No dejaremos a nadie atrás, decía el Gobierno cuando la pandemia del coronavirus empezó a paralizar la actividad económica en marzo de 2020. Y puede que los datos de empleo sugieran que se ha recuperado en parte cierta normalidad. Pero hay sectores que es evidente que se han quedado descolgados de cualquier recuperación o atisbo de la misma. Como el textil. Su facturación no sólo no se ha recuperado sino que todavía no ha encontrado suelo. El pasado ejercicio, sus ventas en superficie comparable retrocedieron un 13,1%, según los datos hechos públicos hoy por la Asociación Empresarial del Comercio Textil, Complementos y Piel (Acotex). El balance de los casi dos años de pandemia para este colectivo es todavía más desolador: sus ventas todavía siguen un 35,7% por debajo de las que tenía antes de la pandemia.

El textil no ha podido sacar tajada de un mes tradicionalmente comercial como el de diciembre. El avance del 3,2% que registraron es el dato más modesto desde septiembre. “La primera quincena del mes de diciembre parecía indicar que iba a ser un buen mes”, explican desde Acotex. Sin embargo, la irrupción de la variante Ómicron dio al traste con sus expectativas. “La tendencia cambió a raíz del incremento de contagios Covid, frenándose las ventas en seco. Comparando el dato con el mes de diciembre de 2020, donde las ventas cayeron un 32,2% no podemos hablar de un buen dato”, lamentan. La caída de actos sociales provocó menores ventas, sobre todo en los subsectores relacionados con el equipamiento personal como textil y calzado, según ha explicado también hoy la Confederación Española de Comercio (CEC).

Malas perspectivas

Lo peor para el sector es que tras dos años de intenso sufrimiento, parece que también se avecina un tercero de tortura por varias razones. En primer lugar, explica Acotex, por el incremento de los precios de la luz, que afecta a este sector como a cualquier otro. Además, también acusan el incremento de los costes de las materias primas y los problemas de los retrasos de la cadena de suministros mundial. Porque aunque el sector comprendió hace años que no tenía sentido depender tanto de China y está recurriendo cada vez más a producciones en proximidad, la relocalización en España ahora mismo podría ser «limitada» dado que este sector está bajo mínimos. El textil también teme que si la pandemia se descontrola más, se puedan volver a introducir restricciones que limiten todavía sus ventas. Y eso, advierten, en un año en que deben comenzar a devolver los créditos ICO. “Más que nunca, [necesitamos] medidas urgentes de apoyo al sector y la llegada de todas las ayudas anunciadas pero que no terminan de llegar”, advierten. Si no, como advirtieron meses atrás, muchos de los ERTE se acabarán convirtiendo en ERE.

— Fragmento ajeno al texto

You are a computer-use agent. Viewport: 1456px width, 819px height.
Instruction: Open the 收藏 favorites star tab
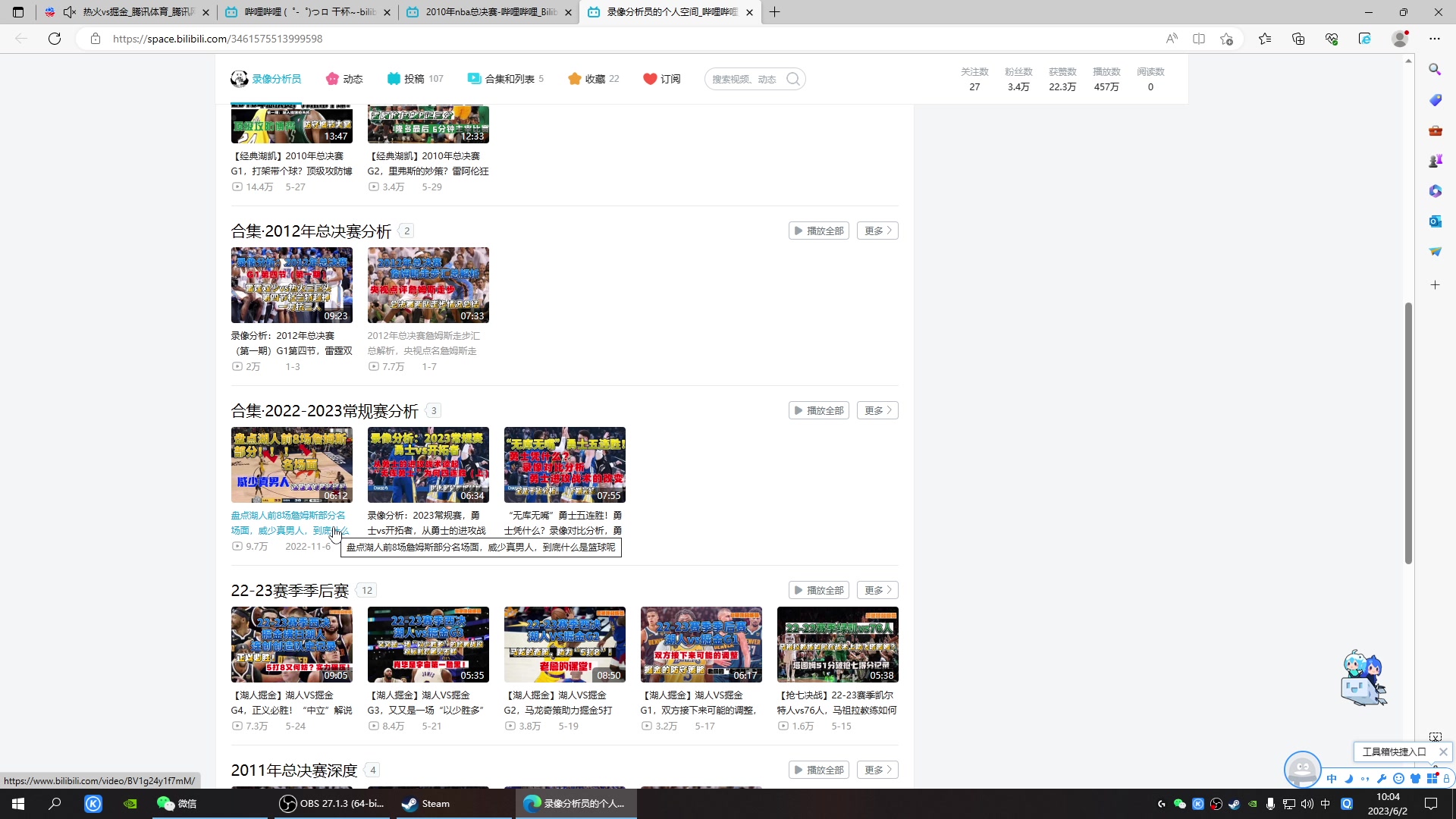click(x=593, y=79)
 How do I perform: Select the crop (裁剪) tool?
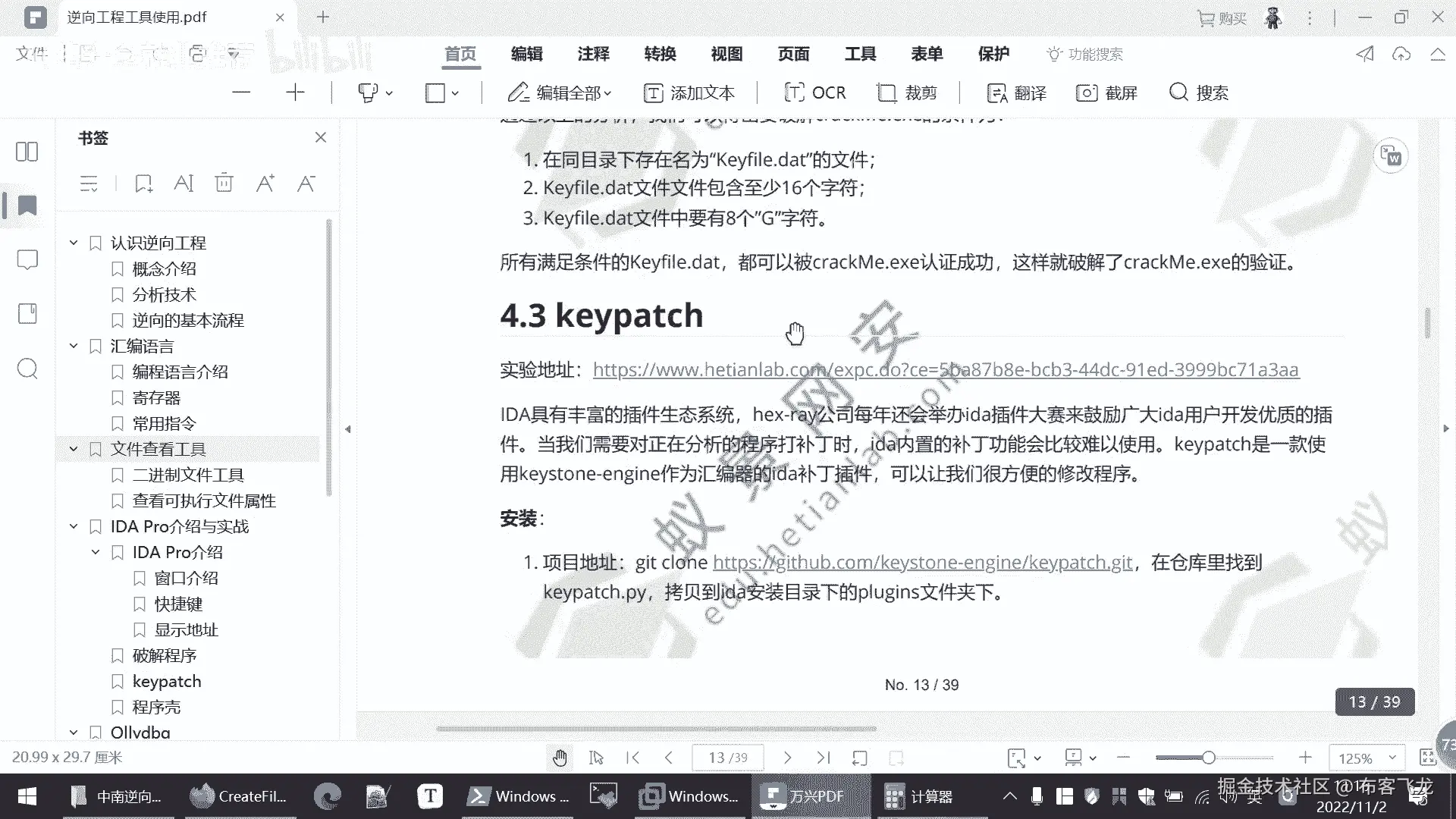click(x=907, y=93)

Mientras tanto, el próximo hito en el “tour de force” del textil para su supervivencia es la campaña de rebajas. La CEC confía en que esta campaña suponga un impulso al consumo tras el enfriamiento de las ventas en el mes de diciembre, sobre todo en la segunda quincena, que ha situado las cifras de facturación de la campaña de Navidad en torno a un 15% por debajo de 2019, un dato inferior a las previsiones de la Confederación que situaban esta cifra en el 10% respecto a los niveles preCovid. La CEC espera un arranque de campaña “intenso, pero breve”. Aunque las rebajas transcurrirán en un escenario de alta incidencia del coronavirus, el comercio minorista prevé superar las cifras del año pasado, muy mermadas por el impacto de Filomena, pero sin llegar a niveles preCovid.